Military Students at YSU
By Elizabeth Lehman
Youngstown State University puts effort into making going to school easier for the men and women who serve or have served in the US military. YSU offers amenities to military students including waiving fees, offering smaller veterans-only classes, financial aid benefits and scheduling privileges.
In 2014, YSU opened its $1.3 million Veterans Resource Center. The 2-story, 6,000 square foot building has a student lounge, classroom, computer lab, conference room and a kitchenette area. Funds were raised entirely by private donations from nearly 200 donors.
According to Rick Williams, coordinator of the Veterans Resource Center, YSU has 352 student veterans on campus this fall.
The Jambar spoke with two military students about their experience here at YSU.
Paul Arthur, a social work major, is a senior at YSU. He is a work-study student and works at the Veteran’s Resource Center.
“We are the only campus in the state that has a building dedicated to veterans,” Arthur said.
Arthur served in the Marines from June of 1996 to August of 2001. He was deployed in
Kosovo during the US bombings of Kosovo in the late ‘90s. He returned to YSU in spring of 2015.
“When I first started looking into it, I didn’t even know about the Veterans Resource Center actually. In my searches, I found the number for Rick [Williams],” Arthur said. “When I started calling him and talking to him about coming to YSU, I thought, this will be a good place.”
Sophomore Sara McDowell said that YSU does an amazing job at accommodating veterans.
“From discussing benefits to answering any question I walk in with and even providing a safe and comfortable place to study, the veteran’s center has already been extremely helpful for me,” McDowell said.
McDowell joined the Army in May of 2015 and left for basic training in Fort Sill, Oklahoma in July. She returned home in February of 2016. She has not yet been deployed.
She had attended YSU before joining the Army and said coming back after completing her basic training was always part of her plan.
“I had already had a great experience at YSU my first year,” McDowell said, “with professors who were always willing to put in extra time to clarify any information from class, classmates who were just as eager as I was to learn; and many resources available for any class you may be struggling with that were so easily available.”
Returning to school after being deployed can be difficult. Arthur says student veterans can face some challenges.
“You’re walking through a town on patrol and there’s people all over the place and everybody’s got guns and you don’t know who is your friend and who is your foe,” Arthur says. “Then they get back here and they’re in college and you hear loud noises and you’re walking around and sometimes it sets guys off and they have issues.”
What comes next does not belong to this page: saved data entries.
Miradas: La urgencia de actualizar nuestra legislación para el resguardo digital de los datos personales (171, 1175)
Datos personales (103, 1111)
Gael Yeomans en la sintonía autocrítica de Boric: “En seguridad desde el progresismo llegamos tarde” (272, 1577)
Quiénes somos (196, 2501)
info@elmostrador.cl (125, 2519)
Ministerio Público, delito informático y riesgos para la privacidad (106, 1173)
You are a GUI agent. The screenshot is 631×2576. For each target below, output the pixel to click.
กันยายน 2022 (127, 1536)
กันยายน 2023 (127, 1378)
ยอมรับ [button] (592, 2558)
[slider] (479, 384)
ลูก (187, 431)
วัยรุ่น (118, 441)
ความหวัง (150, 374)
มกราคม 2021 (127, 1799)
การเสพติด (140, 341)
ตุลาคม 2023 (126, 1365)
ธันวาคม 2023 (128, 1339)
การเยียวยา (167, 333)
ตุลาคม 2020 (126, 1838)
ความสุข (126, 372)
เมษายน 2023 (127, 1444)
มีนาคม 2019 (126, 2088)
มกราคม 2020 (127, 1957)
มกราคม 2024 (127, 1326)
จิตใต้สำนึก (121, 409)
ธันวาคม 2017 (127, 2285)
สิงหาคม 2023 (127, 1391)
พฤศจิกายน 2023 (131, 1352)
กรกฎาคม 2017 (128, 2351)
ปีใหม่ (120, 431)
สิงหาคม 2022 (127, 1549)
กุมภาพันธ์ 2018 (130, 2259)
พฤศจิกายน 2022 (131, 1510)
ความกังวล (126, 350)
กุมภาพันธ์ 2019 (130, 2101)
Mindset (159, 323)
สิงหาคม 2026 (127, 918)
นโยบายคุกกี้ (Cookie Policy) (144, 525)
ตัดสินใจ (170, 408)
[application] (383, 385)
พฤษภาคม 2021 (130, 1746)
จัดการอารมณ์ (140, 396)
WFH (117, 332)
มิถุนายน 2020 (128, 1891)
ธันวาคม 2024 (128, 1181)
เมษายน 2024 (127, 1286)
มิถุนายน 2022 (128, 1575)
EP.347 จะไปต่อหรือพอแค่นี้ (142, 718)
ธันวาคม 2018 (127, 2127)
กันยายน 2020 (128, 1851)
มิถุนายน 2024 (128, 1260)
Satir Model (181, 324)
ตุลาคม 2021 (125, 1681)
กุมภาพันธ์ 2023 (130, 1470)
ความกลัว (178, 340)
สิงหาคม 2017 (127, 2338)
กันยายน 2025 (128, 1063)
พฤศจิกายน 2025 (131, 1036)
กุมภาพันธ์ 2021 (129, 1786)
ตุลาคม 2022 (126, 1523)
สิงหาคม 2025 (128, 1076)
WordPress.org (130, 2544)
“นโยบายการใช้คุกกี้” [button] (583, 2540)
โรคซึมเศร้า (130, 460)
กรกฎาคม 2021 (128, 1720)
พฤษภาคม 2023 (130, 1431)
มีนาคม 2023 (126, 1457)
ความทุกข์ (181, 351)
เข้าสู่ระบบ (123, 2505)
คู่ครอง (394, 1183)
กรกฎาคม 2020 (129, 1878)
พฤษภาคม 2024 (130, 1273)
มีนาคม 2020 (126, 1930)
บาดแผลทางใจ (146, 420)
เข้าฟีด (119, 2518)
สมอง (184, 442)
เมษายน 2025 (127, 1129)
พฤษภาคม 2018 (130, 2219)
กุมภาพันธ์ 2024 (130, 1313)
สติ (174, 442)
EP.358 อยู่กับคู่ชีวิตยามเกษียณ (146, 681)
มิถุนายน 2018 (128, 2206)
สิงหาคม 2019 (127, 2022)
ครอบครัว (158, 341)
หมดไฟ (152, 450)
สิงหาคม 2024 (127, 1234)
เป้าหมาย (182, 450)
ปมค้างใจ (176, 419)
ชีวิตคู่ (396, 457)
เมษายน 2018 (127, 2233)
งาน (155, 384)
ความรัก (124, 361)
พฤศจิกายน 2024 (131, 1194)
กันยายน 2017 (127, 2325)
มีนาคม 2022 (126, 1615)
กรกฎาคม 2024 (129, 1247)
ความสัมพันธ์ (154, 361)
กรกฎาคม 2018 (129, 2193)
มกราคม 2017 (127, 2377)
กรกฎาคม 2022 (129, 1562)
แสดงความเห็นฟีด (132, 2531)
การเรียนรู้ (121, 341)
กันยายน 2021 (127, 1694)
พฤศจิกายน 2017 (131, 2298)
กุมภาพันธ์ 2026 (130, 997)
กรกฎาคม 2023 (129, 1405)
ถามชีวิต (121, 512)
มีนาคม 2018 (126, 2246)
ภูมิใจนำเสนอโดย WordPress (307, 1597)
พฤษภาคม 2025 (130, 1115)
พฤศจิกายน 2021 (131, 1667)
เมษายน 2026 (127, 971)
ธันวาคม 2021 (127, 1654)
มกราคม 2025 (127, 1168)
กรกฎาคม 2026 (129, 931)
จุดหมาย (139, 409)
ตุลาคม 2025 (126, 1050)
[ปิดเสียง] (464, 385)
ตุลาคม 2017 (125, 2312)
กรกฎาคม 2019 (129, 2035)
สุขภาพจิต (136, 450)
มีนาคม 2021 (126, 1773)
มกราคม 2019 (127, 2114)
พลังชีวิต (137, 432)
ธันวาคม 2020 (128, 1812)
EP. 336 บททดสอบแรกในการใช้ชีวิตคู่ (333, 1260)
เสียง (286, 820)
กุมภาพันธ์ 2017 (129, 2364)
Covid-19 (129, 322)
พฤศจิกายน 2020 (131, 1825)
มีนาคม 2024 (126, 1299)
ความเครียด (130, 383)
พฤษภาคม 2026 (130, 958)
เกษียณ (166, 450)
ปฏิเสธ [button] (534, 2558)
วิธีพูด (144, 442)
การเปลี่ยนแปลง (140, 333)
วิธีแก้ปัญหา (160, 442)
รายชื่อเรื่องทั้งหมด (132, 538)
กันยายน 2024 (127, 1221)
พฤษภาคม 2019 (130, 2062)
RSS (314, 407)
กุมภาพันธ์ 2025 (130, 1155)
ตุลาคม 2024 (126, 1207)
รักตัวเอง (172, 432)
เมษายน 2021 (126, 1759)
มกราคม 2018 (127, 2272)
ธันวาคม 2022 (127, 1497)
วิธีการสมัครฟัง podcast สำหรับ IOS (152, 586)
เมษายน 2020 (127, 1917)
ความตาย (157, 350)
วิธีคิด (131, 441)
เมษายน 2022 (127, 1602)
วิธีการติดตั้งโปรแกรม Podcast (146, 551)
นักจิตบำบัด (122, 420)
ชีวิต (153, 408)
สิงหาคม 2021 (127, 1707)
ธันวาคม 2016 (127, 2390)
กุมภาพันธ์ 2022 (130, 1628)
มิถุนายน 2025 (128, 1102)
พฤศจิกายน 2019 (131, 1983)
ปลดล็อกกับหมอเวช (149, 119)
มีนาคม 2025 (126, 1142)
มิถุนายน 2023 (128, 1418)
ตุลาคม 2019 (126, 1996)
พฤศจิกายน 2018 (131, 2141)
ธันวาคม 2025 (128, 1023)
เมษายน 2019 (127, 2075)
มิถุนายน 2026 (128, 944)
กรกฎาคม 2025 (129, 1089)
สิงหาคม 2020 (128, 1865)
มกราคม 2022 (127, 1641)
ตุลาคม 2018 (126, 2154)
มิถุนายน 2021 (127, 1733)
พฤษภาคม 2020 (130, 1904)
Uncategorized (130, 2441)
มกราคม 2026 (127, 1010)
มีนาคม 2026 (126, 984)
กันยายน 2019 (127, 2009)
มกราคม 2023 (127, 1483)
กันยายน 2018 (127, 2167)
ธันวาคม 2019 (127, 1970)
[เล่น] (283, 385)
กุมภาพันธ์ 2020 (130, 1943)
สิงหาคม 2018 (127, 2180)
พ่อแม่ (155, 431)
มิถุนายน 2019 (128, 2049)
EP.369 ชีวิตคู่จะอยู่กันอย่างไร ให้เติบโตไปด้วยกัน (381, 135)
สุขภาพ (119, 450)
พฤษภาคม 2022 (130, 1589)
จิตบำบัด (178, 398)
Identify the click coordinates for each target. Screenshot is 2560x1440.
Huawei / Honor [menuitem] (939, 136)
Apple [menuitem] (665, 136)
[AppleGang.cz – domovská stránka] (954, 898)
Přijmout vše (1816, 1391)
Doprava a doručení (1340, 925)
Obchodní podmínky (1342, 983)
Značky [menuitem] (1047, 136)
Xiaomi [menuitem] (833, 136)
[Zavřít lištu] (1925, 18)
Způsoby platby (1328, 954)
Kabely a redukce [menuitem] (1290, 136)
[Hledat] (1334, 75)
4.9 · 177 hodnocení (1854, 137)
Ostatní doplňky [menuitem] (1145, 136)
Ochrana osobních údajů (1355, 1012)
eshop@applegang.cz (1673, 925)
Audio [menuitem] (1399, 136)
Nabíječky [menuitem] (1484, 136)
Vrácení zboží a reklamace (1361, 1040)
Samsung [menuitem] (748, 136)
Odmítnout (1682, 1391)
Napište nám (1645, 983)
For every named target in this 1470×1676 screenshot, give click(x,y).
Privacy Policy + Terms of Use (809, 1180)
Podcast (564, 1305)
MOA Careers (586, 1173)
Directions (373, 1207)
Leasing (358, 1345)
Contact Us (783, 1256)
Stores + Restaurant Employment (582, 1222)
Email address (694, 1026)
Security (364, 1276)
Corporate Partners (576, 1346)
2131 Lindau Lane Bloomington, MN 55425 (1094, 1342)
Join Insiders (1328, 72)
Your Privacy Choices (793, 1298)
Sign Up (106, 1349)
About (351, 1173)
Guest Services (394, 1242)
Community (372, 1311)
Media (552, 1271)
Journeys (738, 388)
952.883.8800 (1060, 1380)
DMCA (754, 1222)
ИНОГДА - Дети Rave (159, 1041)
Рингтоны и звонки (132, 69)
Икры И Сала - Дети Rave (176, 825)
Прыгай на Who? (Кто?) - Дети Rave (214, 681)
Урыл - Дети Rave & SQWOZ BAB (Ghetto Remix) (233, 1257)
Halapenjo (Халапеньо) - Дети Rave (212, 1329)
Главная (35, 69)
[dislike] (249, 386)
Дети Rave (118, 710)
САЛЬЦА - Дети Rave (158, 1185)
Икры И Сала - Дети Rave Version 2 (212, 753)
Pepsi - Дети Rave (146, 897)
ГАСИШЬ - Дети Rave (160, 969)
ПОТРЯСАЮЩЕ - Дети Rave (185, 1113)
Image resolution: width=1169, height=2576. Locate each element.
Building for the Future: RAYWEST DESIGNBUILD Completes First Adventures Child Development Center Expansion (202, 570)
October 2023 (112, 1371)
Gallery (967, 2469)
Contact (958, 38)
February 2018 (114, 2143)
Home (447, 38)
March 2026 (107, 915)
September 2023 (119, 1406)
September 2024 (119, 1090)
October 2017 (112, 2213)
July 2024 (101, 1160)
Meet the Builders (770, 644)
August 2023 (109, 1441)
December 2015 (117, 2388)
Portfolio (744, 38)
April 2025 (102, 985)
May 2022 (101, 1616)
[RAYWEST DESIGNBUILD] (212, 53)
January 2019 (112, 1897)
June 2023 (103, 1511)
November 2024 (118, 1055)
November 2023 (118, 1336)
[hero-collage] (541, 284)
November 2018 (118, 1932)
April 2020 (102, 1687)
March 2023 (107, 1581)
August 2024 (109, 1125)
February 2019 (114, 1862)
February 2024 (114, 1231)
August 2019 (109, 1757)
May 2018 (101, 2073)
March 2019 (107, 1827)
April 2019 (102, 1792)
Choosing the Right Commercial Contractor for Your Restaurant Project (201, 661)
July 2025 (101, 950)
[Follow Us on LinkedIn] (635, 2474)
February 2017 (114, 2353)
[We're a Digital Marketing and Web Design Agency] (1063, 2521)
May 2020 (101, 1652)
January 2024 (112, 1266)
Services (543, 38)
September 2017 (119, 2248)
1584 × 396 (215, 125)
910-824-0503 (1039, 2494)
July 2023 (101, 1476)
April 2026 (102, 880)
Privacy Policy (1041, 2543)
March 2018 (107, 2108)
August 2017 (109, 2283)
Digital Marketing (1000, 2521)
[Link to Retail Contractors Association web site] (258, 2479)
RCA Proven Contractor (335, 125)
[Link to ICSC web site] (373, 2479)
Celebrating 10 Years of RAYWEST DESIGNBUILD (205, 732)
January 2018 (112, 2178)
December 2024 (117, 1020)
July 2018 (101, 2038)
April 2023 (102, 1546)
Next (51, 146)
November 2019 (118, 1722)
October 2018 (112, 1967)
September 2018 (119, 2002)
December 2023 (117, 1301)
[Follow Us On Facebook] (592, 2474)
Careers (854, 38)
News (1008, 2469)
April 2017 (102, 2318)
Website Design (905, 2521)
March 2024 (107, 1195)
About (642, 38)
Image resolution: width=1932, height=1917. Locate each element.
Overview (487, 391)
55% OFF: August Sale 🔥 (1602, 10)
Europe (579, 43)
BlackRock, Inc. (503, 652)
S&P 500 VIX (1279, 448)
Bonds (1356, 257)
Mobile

McDowell said her time so far in the Army has been a positive and challenging one.
“So far my experience has been unlike anything I ever would have imagined. It has been the hardest, amazing, and unexpected highs and lows of my life,” McDowell said. “I had to become aware of myself and take responsibility for every single one of my actions, good and bad.”
McDowell said she looks forward to her future at YSU.
“I look forward to furthering my education at YSU knowing they are open to working with me and all other veterans when it comes to serving our communities as well as our country,” McDowell said.